SHORT TASK: Copy the records below word for word, starting at the line that contains "The image size" and ending at the line that contains "pyautogui.click(x=36, y=293)".

ITEMS:

----

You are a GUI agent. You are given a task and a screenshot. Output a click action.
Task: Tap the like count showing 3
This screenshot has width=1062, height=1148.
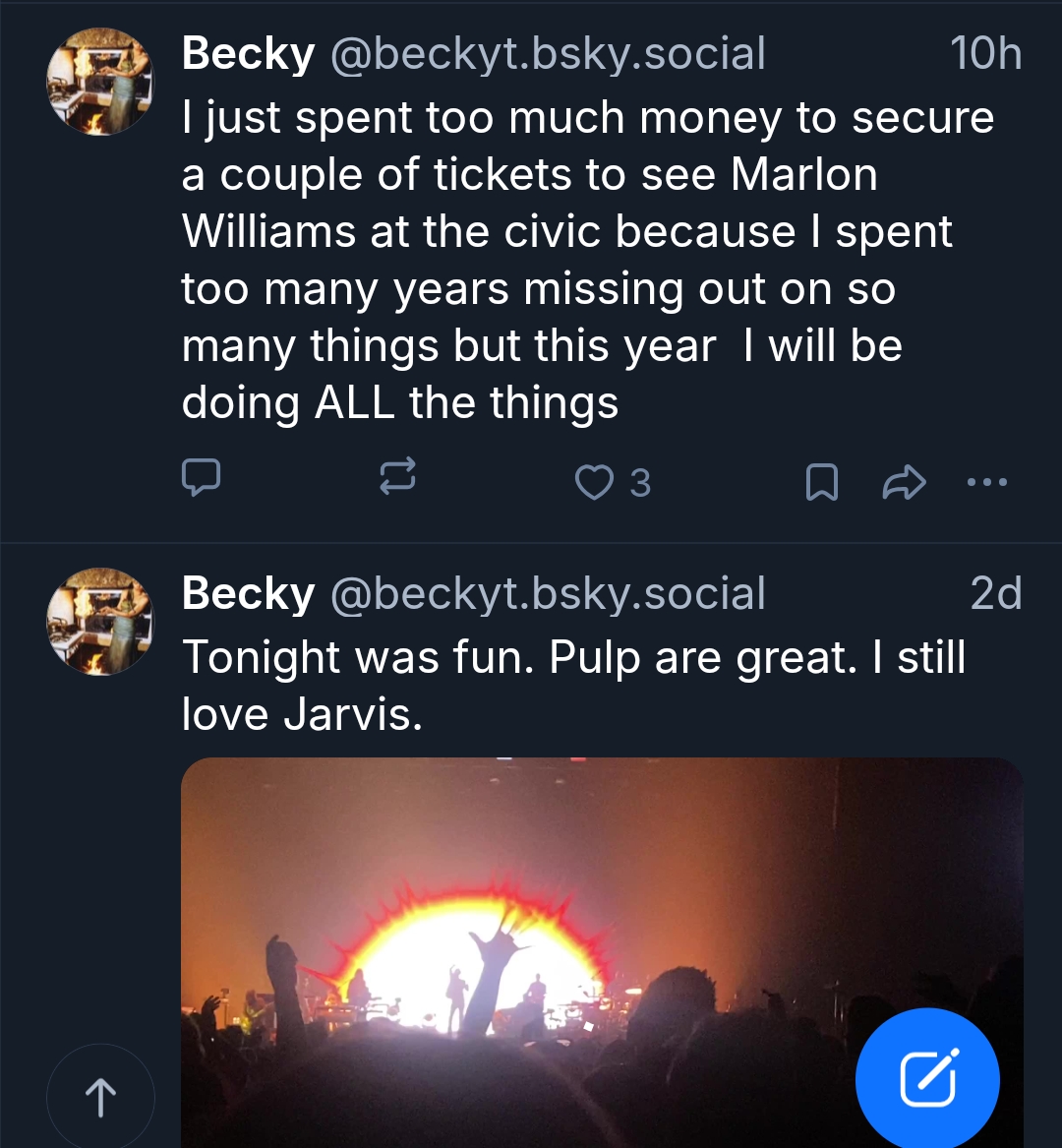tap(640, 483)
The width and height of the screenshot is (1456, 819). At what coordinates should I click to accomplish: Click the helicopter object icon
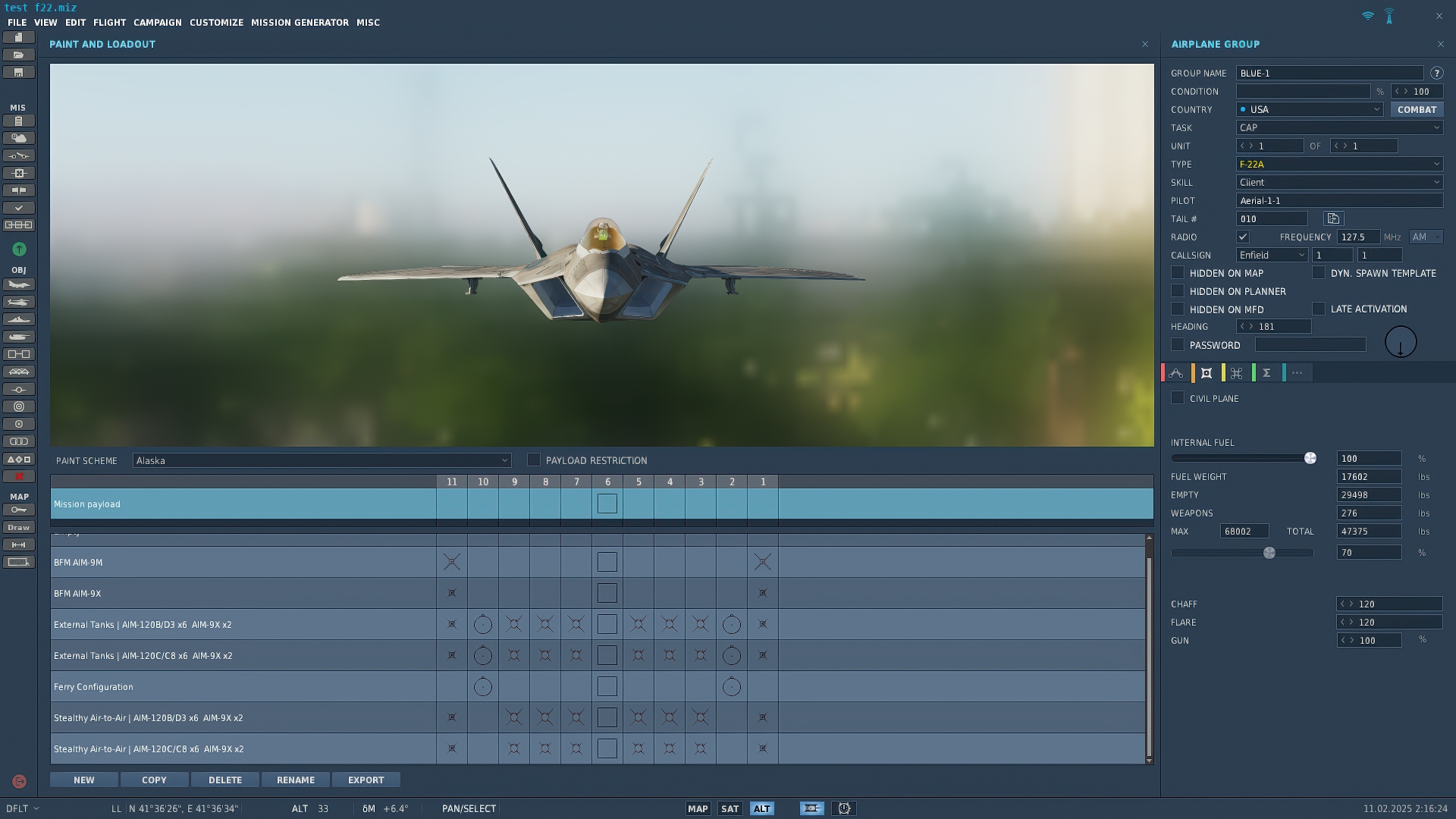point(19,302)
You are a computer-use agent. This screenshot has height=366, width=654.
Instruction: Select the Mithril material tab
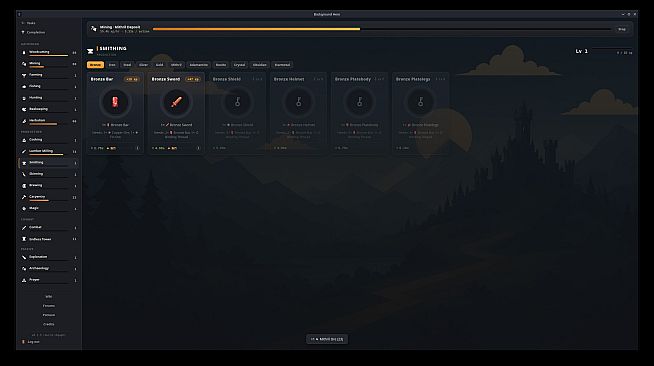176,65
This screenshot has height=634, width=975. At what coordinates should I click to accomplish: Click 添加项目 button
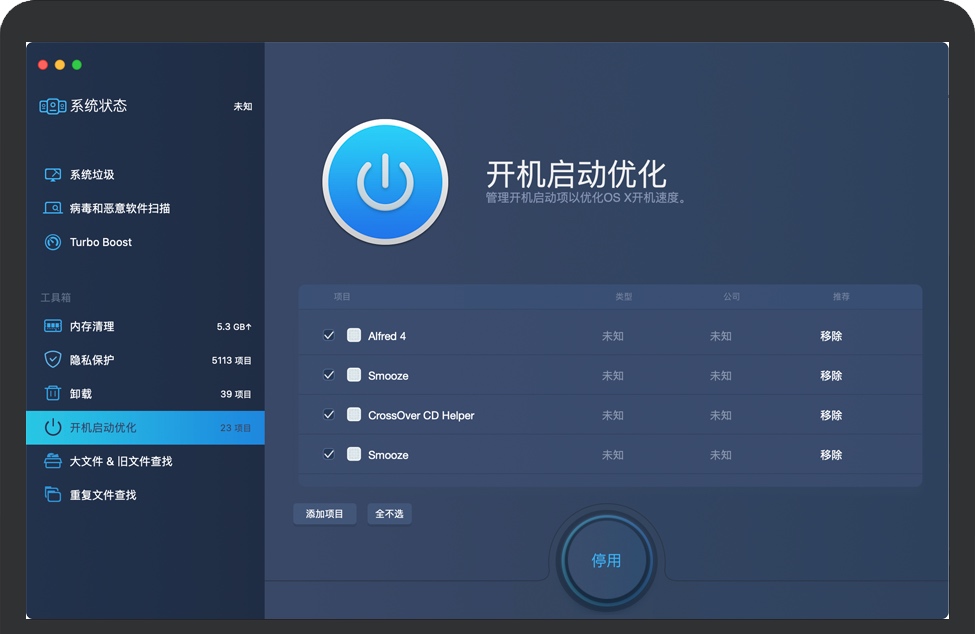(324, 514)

----

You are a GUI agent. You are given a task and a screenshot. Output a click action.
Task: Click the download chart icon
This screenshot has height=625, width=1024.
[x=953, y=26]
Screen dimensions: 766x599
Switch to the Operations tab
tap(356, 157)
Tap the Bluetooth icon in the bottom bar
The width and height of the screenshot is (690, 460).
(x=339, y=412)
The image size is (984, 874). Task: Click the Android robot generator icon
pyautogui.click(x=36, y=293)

----

FINAL RESULT:
The image size is (984, 874). Task: Click the Android robot generator icon
pyautogui.click(x=36, y=293)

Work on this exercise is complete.